◆ 本文 ◆
見出し画像

ルートヴィヒ美術館展に行ってきました 抽象美術と鑑賞法について思索する

今回は、美術館へ行った感想のnote記事です。
ここ数ヶ月次男と美術館に行くのがちょっとした愉しになっています。
以前、note記事で岡本太郎展に行った ことを書きました。

そのときから話をしていたのですが、アンディ・ウォーホル展 が京都で開催されている、ということ、そしてそれとともにルートヴィヒ美術館展 も期間が重なるように開催されている(どちらも京都)と言うことを次男に話したところ、ピカソやアンディ・ウォーホルの作品も見れる 、ということでまずはルートヴィヒ美術館展 に行くことにしました。
前もって二人の予定を合わせていくことにしました。
私の方はチケットはオンラインで購入しておく方法としました。今回も中学生は無料でした。

ルートヴィヒ美術展に行ってきた

岡本太郎展では主催者側が混雑を予想していたのか、入場人時間を指定したオンラインチケットを購入することによって観覧できましたが、今回はオンラインチケットには日時の指定も、時間の指定もありませんでした
ですので1日予定を開けているとそれでOKです。
しかし、美術館に行く2日前にちょっとしたハプニングが次男にありました。

美術館に行く前に

どうやら体育のときにめがねを引っかけて変形 させてしまったとのこと。
このようなことにならないように体育とかスポーツをするとき用のめがねを購入しているのですが、面倒くさかったので使っていなかった とのこと。
結局スポーツ用のめがねを代わりにかけて学校から帰ってきていました。スポーツ用のめがねは顔の湾曲に合わせて少し角度がついている ので普通のめがねとは見え方が違うようでなかなか慣れないようです。
めがねを早く修理してほしい、とのこと。
方法としては、美術館に行く前に修理をしていくか、別の週末に修理に行くか、という話になりました。
次男は美術館に行く前に修理したい とのこと。
電車の乗り継ぎがあったりしてちょっ遠回りになるのですが、朝一番に眼鏡屋さんに到着し、めがねを修理してもらいました。
私もびっくりしたのですが、変形しためがねと、スポーツ用のめがねももうちょっと調整を追い込んでもらったのですがものの5分ほどで終了 しました。ちょっと拍子抜けの感じです。
そこから美術館に向けて出発しました。
スマホアプリである程度の予習ができるため 、電車の中で予習をしました。
Android用とiOS用があります。

このアプリではルートヴィヒ美術館の来歴や歴史について詳しく述べているとともに、今回の展示の中のいくつかの作品についての鑑賞の手引きもあるようです。
この段階で少し気になったのが、鑑賞の手引きは展示番号順にはなっていなくてバラバラになっている ことでした。現地では音声ガイドがある とのことなので、音声ガイドと重なっていないか、そして重なっていない場合は、上手くどちらも使いこなさなくてはならないな、と感じました。

◆ 課題 ◆
ルートヴィヒ美術館展の鑑賞記によると、美術館へ行く前に眼鏡屋さんでめがねの修理と調整をしてもらうのに、どれくらいの時間がかかりましたか。

◆ 保存データ ◆
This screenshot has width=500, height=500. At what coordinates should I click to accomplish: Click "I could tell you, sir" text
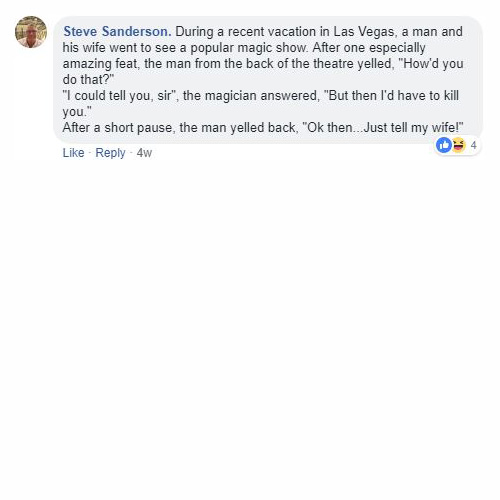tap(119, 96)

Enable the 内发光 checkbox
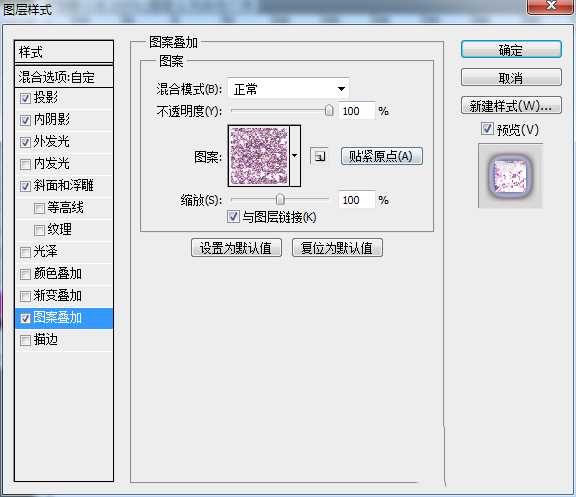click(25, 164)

◆ 課題の結果 ◆
5分ほどで終わりました。